That's silly math and a silly conclusion to make. Contador beat Schleck by 1:44 in last year's ITT. A 50km time trial is vastly different from a 9km prologue.

I'm pretty sure that Schleck trains hard enough, and his time trialing will improve with age.


----------



## dwgranda

Contador gets along with all the guys in the peloton. I'm sure Boonen would give him a break, we should too.


----------



## pretender

yater said:


> Click on his name and hit "ignore so-and-so" (I don't remember his name).


Using the ignore button is dorky enough, but telling the world you did only encourages the guy.


----------



## shabbasuraj

dwgranda said:


> Contador gets along with all the guys in the peloton. I'm sure Boonen would give him a break, we should too.


+1 lol


----------



## shabbasuraj




----------



## nayr497

What is going on with that photo of Boonen and Contador? 

I've never seen that...is it real or a fake? Sea World after winning the Super Bowl?


----------



## BobH

Maybe Andy can arrange to have the "Attack Sheep" in the ITT...


----------



## tinkerbeast

dwgranda said:


>


ahh... a lesser known uci pro tour race: the dolphin-e libere

that dolphin seems to be attacking contador.. wonder if his chain came off


----------



## nayr497

Anyone have the video of the final 10 kms? Keski normally posts them...must be out riding today. I can't always find them on youtube.

Ah ha ha the Dolphin race, I see


----------



## M-theory

Thorlac said:


> But that leaves us with the fact, that the only stage Conta took time from AS, was when AS lost his chain... I really don't like LA much, but I don't think he ever won a Tour *that* way.



In addition to the prologue, Conti also took 10 seconds from Andy on the stage where he passed Vino, costing Vino the stage. Everybody was annoyed that Contador attacked his own team-mate and argued that the 10 second gain on Schleck wasn't worth it. But it does prove that AC was able to attack and gain some time. Whereas Schleck gained all his time on the controversial stage 3 cobblestones where Conti broke a spoke.


----------



## Salsa_Lover

Thorlac said:


> You're right - but not because he didnt want to... The ONLY time he left AS behind, was when he passed Andy, while Andy was trying to get his chain back on. Claiming he didn't notice Andy had technical problems is like claiming he was temporary blind.
> 
> Imo he couldn't outpace Andy or he would have. He might be the better ITT, but what if he gets a flat or other difficulties? Then 8 seconds wont be a comfortable lead... Karma cuold still decide this Tour  Imho Contador has not proven to be the better rider. Andy won one stage well ahead of Conta, and Conta hasn't been able to drop Andy at any time yet. As said time and again, the ITT might just be it - but for Contador to bet on the ITT *is* a gamble - anyone can get a flat or worse.

================

## Tasks to complete:
1: Decide whether each statement agrees with the forum thread about Contador and Schleck: (a) Contador beat Schleck by 1:44 in last year's ITT; (b) a 50km time trial is much like a 9km prologue; (c) Schleck gained all his time on the stage 3 cobblestones. Answer yes or no for each, and quote the deciding words.
2: Reproduce word for word the part of the forum thread about Contador and Schleck from "What is going" up to and including "in the ITT...".
3: Write a continuation of the forum thread about Contador and Schleck that picks up after its final sentence.

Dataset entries
================

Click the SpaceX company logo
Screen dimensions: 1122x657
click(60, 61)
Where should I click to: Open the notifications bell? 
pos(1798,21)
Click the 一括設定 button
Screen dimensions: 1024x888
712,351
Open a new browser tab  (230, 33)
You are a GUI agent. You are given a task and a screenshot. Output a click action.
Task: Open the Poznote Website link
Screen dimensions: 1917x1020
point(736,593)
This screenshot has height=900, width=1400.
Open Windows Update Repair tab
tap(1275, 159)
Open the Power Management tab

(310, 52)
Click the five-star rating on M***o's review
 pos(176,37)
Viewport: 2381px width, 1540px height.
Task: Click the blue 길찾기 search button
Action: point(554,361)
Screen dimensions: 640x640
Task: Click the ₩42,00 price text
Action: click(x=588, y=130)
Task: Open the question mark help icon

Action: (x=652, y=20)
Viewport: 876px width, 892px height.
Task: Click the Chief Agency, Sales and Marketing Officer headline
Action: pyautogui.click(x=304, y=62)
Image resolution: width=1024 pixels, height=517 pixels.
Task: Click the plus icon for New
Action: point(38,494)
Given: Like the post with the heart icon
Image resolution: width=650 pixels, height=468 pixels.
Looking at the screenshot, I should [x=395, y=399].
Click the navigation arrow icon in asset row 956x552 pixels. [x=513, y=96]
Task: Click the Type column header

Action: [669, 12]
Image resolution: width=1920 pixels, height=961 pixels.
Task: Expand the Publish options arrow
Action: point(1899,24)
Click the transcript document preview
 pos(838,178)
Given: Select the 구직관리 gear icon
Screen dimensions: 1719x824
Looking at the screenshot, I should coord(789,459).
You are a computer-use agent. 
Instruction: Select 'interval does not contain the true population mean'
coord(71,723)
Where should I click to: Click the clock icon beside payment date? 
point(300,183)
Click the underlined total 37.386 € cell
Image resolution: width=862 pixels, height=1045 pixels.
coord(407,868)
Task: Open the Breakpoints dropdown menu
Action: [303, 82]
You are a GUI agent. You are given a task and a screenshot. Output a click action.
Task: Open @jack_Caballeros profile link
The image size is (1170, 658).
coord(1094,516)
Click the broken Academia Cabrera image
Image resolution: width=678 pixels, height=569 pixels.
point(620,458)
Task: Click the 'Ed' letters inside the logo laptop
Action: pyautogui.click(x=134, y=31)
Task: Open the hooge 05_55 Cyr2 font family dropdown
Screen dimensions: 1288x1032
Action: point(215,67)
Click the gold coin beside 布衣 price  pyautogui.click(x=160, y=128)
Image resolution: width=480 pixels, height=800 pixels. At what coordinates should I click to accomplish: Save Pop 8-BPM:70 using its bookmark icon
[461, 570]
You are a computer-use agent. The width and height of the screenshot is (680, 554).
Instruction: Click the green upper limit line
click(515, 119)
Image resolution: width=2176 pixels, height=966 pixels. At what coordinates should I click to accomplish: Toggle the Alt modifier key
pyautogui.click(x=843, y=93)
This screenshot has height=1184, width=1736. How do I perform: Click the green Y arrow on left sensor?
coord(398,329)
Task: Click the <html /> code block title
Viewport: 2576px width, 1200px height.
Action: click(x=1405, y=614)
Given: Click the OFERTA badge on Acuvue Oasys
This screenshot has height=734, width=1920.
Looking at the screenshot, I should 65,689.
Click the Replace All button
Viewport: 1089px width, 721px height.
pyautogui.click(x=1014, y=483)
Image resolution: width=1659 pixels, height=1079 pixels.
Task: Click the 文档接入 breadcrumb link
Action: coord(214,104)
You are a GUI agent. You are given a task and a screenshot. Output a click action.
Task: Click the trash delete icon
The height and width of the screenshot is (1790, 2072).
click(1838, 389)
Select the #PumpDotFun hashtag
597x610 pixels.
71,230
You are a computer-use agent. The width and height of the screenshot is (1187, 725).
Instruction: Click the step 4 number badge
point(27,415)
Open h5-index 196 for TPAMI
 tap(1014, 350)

================

## Final results:
1:
(a) Yes: "Contador beat Schleck by 1:44 in last year's ITT."
(b) No: "A 50km time trial is vastly different from a 9km prologue."
(c) Yes: "Whereas Schleck gained all his time on the controversial stage 3 cobblestones where Conti broke a spoke."

2:
What is going on with that photo of Boonen and Contador? 

I've never seen that...is it real or a fake? Sea World after winning the Super Bowl?


----------



## BobH

Maybe Andy can arrange to have the "Attack Sheep" in the ITT...

3:
Conti put 30 second on Andy at the prologue. ( Conti 27", Andy 57" )

Andy got 73 seconds on Conti at the 3rd Stage on the pavés thanks to Frank's crash and Conti's mechanical ( Andy 4h 49' 38", Conti 4h 50' 51" )

This is the main fact, this is what gave the half minute advantage to Andy that allowed him to get the Yellow later on.

they exchanged 10 seconds one climbing stage each.

Conti took 39 seconds on Andy thanks to the dropped chain event, remember here that Andy had took 73 thanks to Conti's mechanical.

This put Conti on the lead by 8'

So in fact they are mano a mano, the race is even although Conti still has a deficit of 34seconds due to mechanicals in this race.


----------



## ultimobici

Salsa_Lover said:


> Conti put 30 second on Andy at the prologue. ( Conti 27", Andy 57" )
> 
> Andy got 73 seconds on Conti at the 3rd Stage on the pavés thanks to Frank's crash and Conti's mechanical ( Andy 4h 49' 38", Conti 4h 50' 51" )
> _(While riding full gas to take the jersey from Chavanel who had flatted)_
> This is the main fact, this is what gave the half minute advantage to Andy that allowed him to get the Yellow later on.
> 
> they exchanged 10 seconds one climbing stage each.
> 
> Conti took 39 seconds on Andy thanks to the dropped chain event, remember here that Andy had took 73 thanks to Conti's mechanical.
> 
> This put Conti on the lead by 8'
> 
> So in fact they are mano a mano, the race is even although Conti still has a deficit of 34seconds due to mechanicals in this race.


Interesting that Contador was vilified for his actions in the Pyrenees yet Saxobank's actions on the pavé didn't raise so much as a peep.


----------



## 55x11

Salsa_Lover said:


> Conti put 30 second on Andy at the prologue. ( Conti 27", Andy 57" )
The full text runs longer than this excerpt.